Some cements, like glass ionomer cement, are designed to help those with receding gum lines or erosion. Glass ionomer cement slowly releases fluoride, so again, if you have had frequent decay or a root canal, this cement can stop recurring issues by remineralizing teeth.

The big downside of cement is that the restoration won't be as strong as it could be. Over time, natural chewing forces will weaken the cement and loosen the crown.

The Pros and Cons of Bonding
If an external event — like a sports injury — caused damage to your tooth, then bonding may be better. With only external damage, you don’t need to worry about any decay.

One great benefit of bonding is that the restoration margins look better than cemented ones. A margin is simply the boundary at the gumline between a restoration and the natural tooth. For example, porcelain-fused-to-metal crowns are notorious for having dark lines in the marginal area, as the metal portion of the crown is exposed.
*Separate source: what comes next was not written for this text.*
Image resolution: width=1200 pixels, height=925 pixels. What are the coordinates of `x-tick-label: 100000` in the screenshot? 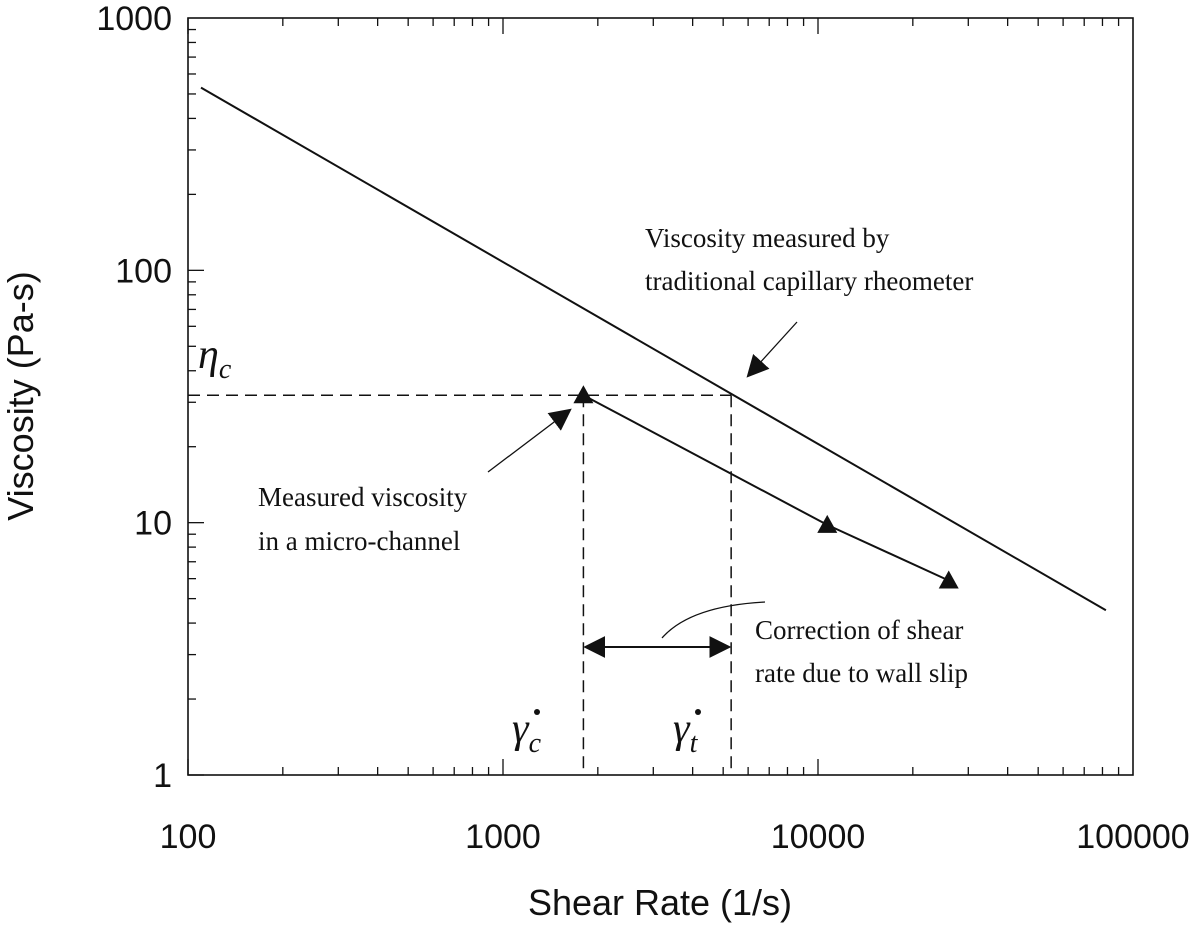 It's located at (1132, 837).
Besides improved aesthetics, the biggest benefit is strength. Nothing beats the strength of your natural teeth, but gold comes pretty close. Your gold crown will last you a very long time, so with good care, you won't have to worry about replacing it often.

Go to a dentist who is experienced in bonding techniques, as a downside of bonding is the extended prep work. Preparation requires adequately cleaning the site of moisture and isolating the tooth. An experienced dentist will make quick work of both the prep and the procedure.